Si è concluso con una sentenza di condanna il primo grado di giudizio a carico di G.D., il sessantenne di Foria di Centola protagonista di una violenta escalation persecutoria culminata in una brutale aggressione. Il Tribunale di Vallo della Lucania ha inflitto all’uomo una pena di due anni e tre mesi di reclusione, confermando contestualmente la misura della custodia cautelare in carcere. L’imputato, difeso dall’avvocato Gennaro Crocamo, resterà dunque dietro le sbarre in attesa dell’eventuale appello.

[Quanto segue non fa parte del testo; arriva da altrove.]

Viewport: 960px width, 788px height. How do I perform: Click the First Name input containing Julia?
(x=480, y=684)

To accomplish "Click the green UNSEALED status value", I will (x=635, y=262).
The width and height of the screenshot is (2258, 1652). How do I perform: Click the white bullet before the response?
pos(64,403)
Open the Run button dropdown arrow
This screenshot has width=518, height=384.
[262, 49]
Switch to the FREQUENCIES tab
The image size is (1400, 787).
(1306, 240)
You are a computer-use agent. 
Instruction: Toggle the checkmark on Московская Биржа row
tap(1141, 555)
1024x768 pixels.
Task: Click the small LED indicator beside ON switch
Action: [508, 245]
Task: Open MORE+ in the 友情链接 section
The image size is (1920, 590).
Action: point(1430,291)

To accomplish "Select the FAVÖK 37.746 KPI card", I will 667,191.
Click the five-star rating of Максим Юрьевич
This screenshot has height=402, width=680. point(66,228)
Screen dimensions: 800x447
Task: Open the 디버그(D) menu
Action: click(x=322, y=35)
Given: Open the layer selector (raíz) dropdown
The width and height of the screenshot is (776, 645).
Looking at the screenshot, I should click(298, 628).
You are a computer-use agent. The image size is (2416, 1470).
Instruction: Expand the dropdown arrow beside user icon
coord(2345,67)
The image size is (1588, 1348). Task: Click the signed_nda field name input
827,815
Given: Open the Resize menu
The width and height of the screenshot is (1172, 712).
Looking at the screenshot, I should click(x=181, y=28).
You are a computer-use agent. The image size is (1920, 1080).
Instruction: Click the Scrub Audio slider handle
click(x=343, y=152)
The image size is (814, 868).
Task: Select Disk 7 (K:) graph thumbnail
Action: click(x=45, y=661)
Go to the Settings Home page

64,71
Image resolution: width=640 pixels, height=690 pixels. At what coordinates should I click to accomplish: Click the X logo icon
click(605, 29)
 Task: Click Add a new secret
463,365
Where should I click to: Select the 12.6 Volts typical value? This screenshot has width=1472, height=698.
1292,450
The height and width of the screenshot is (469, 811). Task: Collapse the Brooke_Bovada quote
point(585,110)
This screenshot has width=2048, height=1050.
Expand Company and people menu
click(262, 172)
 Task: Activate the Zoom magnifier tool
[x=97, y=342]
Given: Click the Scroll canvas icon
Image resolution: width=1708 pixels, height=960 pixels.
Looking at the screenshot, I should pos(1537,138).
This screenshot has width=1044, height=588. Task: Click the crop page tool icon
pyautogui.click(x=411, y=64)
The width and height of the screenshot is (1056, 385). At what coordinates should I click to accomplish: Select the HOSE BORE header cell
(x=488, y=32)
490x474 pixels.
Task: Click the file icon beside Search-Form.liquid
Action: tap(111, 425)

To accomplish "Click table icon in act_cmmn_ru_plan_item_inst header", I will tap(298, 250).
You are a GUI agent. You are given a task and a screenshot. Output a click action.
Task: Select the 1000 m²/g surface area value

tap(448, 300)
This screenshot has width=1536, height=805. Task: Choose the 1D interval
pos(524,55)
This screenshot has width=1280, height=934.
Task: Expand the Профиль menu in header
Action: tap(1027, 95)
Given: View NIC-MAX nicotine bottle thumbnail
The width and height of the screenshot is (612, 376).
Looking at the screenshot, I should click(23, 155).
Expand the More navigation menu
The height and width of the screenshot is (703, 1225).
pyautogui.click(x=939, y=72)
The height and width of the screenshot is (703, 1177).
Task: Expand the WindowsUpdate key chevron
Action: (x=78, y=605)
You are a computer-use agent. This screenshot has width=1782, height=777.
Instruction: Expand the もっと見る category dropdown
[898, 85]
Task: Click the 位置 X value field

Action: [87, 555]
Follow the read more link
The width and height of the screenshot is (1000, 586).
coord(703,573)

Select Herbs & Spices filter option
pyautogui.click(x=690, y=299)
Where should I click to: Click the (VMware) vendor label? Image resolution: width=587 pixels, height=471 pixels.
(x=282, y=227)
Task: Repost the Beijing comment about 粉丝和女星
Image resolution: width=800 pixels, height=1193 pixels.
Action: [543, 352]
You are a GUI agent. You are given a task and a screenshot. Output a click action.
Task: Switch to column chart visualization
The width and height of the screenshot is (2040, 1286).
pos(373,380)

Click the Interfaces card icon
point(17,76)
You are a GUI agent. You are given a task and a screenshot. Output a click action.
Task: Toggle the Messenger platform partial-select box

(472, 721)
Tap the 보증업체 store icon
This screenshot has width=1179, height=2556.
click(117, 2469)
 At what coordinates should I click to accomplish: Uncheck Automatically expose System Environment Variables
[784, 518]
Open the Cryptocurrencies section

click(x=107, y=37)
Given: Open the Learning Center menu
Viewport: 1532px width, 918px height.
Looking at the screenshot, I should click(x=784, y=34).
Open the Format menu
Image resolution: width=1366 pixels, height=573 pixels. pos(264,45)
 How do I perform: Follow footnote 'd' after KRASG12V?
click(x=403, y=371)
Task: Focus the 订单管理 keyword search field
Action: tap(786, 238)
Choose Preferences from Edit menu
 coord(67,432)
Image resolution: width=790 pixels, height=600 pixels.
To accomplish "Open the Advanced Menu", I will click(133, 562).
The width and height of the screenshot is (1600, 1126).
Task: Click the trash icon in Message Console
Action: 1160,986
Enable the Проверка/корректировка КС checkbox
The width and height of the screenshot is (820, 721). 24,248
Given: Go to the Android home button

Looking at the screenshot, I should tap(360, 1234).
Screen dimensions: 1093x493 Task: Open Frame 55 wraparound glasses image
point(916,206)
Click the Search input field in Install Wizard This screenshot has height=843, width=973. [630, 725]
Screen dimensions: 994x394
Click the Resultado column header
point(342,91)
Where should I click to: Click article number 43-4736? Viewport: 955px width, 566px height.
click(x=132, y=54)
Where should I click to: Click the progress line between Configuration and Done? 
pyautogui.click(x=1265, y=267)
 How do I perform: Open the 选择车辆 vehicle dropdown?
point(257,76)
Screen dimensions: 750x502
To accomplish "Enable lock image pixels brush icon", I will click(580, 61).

Dallo stalking all’aggressione con l’ascia
La vicenda affonda le radici nei primi mesi del 2025, quando banali dissidi legati a questioni di condominio si sono trasformati in una vera e propria persecuzione ai danni della vicina di casa, S.A.M. Le azioni intimidatorie e lo stalking sono proseguiti per mesi, raggiungendo l’apice della violenza alla fine di luglio. In quell’occasione, l’uomo è passato dalle minacce ai fatti, aggredendo la donna con un’ascia e un bastone. Un attacco feroce che ha causato alla vittima gravi lesioni craniche e al bulbo oculare, la cui deriva tragica è stata scongiurata soltanto dal tempestivo intervento dei Carabinieri di Centola.
Il verdetto del Tribunale e il risarcimento alla vittima
Oltre alla pena detentiva, il verdetto emesso mercoledì pomeriggio ha stabilito una tutela economica immediata per la parte civile. Il Giudice ha infatti riconosciuto una provvisionale di diecimila euro in favore della vittima, difesa dall’avvocato Vincenzo Speranza. Nonostante la difesa, la gravità dei fatti e la reiterazione delle condotte persecutorie hanno spinto l’autorità giudiziaria a mantenere il regime di massima restrizione per il sessantenne, sottolineando la pericolosità di una condotta che per mesi ha terrorizzato la comunità locale.